1997年,党的十五大报告强调,“非公有制经济是社会主义市场经济的重要组成部分”。“有些学者错解中央文件的原意,宣称非公有制经济也是社会主义经济,是社会主义经济制度的组成部分,由此混淆了社会主义经济和社会主义市场经济的区别,混淆了社会主义经济制度与社会主义初级阶段基本经济制度的区别。”洪银兴回忆,卫兴华对此发表了多篇论文进行辩驳。
“争论是有必要的。经济学的发展、理论的发展是不怕交锋的。有时候真理就是在交锋中迸发出火花的。”卫兴华从整体性和系统性上坚持和发展马克思主义经济学,对马克思著作中难解或被错解的诸多问题,对误解错解中国特色社会主义经济理论与实践的有关问题,都进行了理论是非的辨析,被学界称为“经济学理论的清道夫”。
热血燃烧至生命最后一刻
95岁的卫兴华早已须发皆白,总是带着笑意的慈眉善目之间,依然可见那个英气逼人、把情报藏在枕头里的青年的影子。
“我不赞成让老同志‘发挥余热’的提法,我还在燃烧呢!”年事已高、病痛缠身,都不曾阻碍卫兴华前行的脚步。“怕什么真理无穷,进一寸有一寸的欢喜。”胡适的这句名言在卫兴华身上体现得淋漓尽致。2004年办理离休后,他每天学习工作时间仍然不少于8小时,直至去世前还在指导博士生,并经常参加各种学术活动。
如何让马克思主义经济学的精髓传承下去,是卫兴华近年来苦苦思索的问题。在多年的教学中,他坚持把教书和育人结合起来,既教授知识,也传递信仰。
2018年4月,在“中国特色社会主义政治经济学”高级研修班的开学典礼上,卫兴华将自己获得吴玉章终身成就奖的100万元无偿捐赠,用于支持马克思主义政治经济学的教学研究、人才培养及优秀成果奖励。

提取条目:
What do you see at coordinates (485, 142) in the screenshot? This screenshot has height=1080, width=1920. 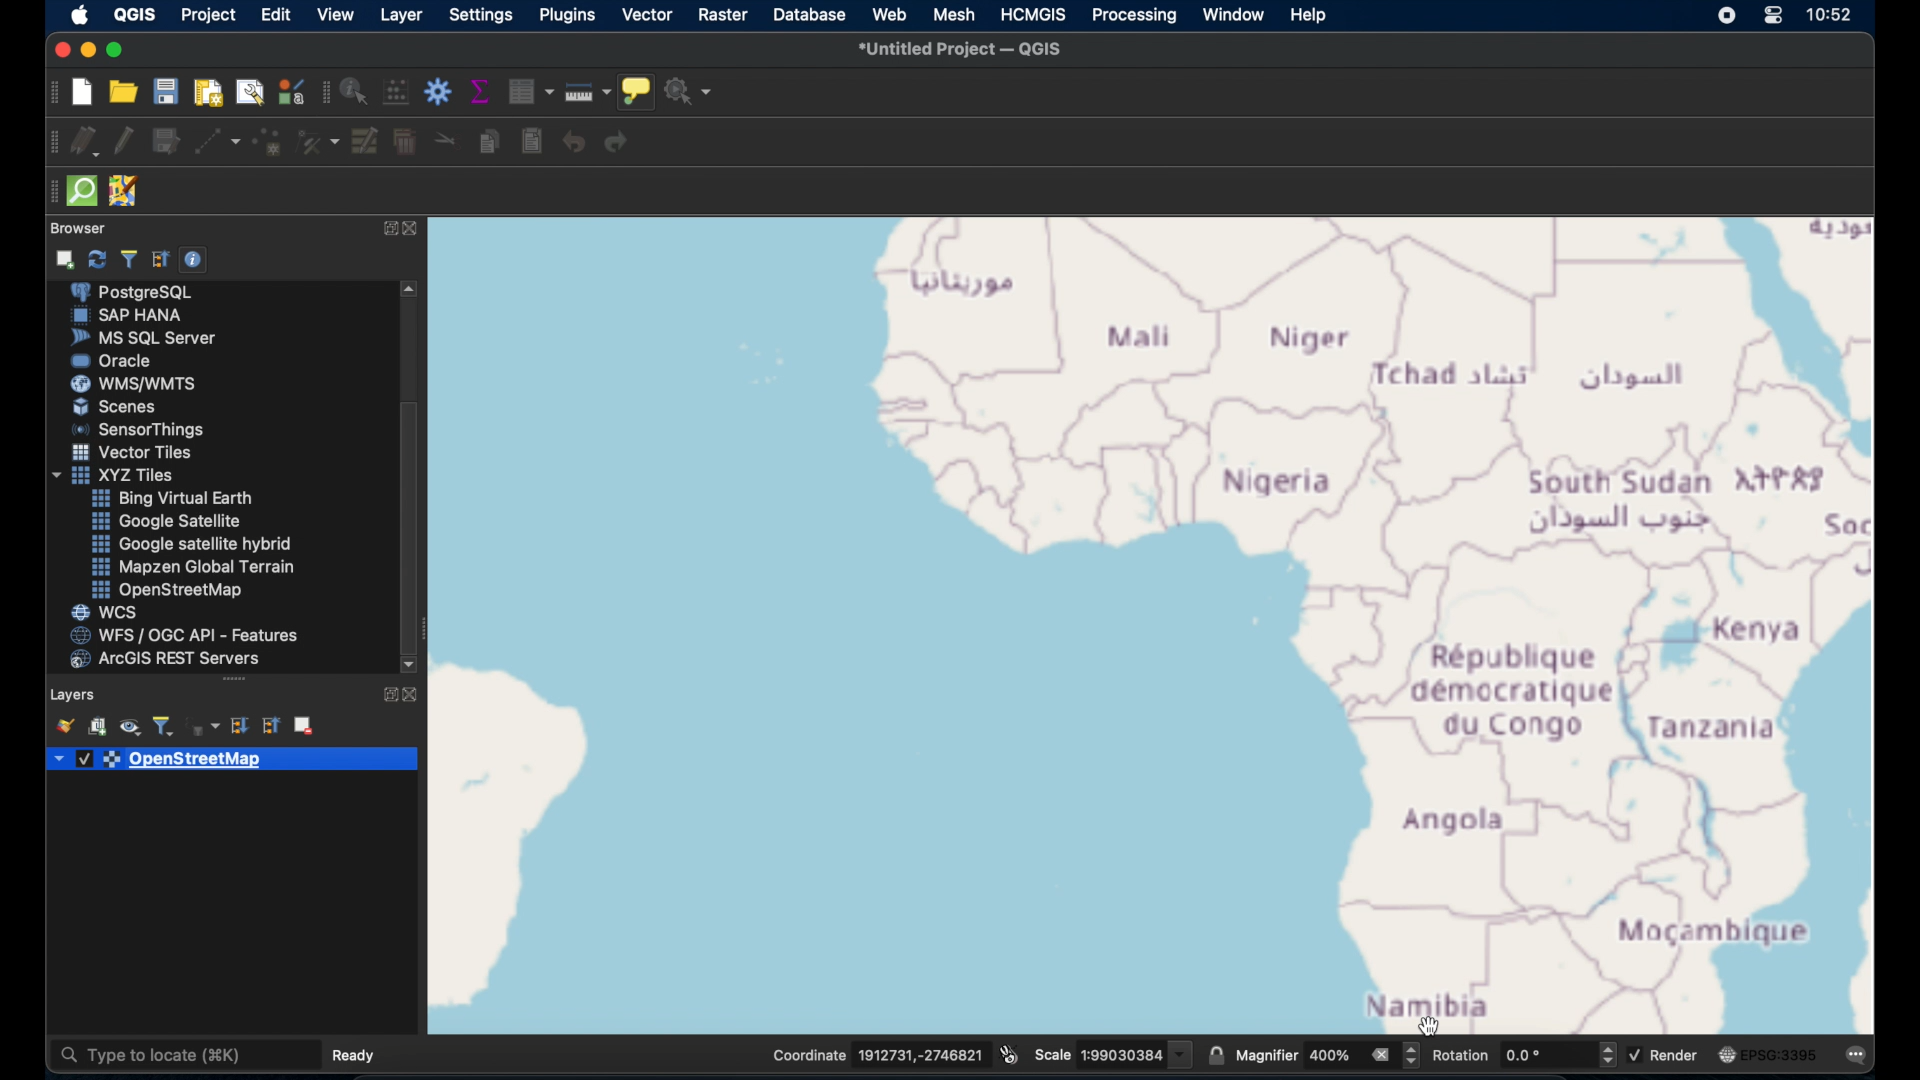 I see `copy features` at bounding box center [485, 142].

==

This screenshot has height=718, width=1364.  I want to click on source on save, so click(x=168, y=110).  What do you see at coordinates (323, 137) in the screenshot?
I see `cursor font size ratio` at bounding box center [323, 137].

挑战任务: 把提取文本中介于“1997年,党的十五大报告强”与“生,并经常参加各种学术活动。”之间的部分原样重抄一遍，首尾两处都包括在内。 作答时只依据提取文本。

完整输出:
1997年,党的十五大报告强调,“非公有制经济是社会主义市场经济的重要组成部分”。“有些学者错解中央文件的原意,宣称非公有制经济也是社会主义经济,是社会主义经济制度的组成部分,由此混淆了社会主义经济和社会主义市场经济的区别,混淆了社会主义经济制度与社会主义初级阶段基本经济制度的区别。”洪银兴回忆,卫兴华对此发表了多篇论文进行辩驳。
“争论是有必要的。经济学的发展、理论的发展是不怕交锋的。有时候真理就是在交锋中迸发出火花的。”卫兴华从整体性和系统性上坚持和发展马克思主义经济学,对马克思著作中难解或被错解的诸多问题,对误解错解中国特色社会主义经济理论与实践的有关问题,都进行了理论是非的辨析,被学界称为“经济学理论的清道夫”。
热血燃烧至生命最后一刻
95岁的卫兴华早已须发皆白,总是带着笑意的慈眉善目之间,依然可见那个英气逼人、把情报藏在枕头里的青年的影子。
“我不赞成让老同志‘发挥余热’的提法,我还在燃烧呢!”年事已高、病痛缠身,都不曾阻碍卫兴华前行的脚步。“怕什么真理无穷,进一寸有一寸的欢喜。”胡适的这句名言在卫兴华身上体现得淋漓尽致。2004年办理离休后,他每天学习工作时间仍然不少于8小时,直至去世前还在指导博士生,并经常参加各种学术活动。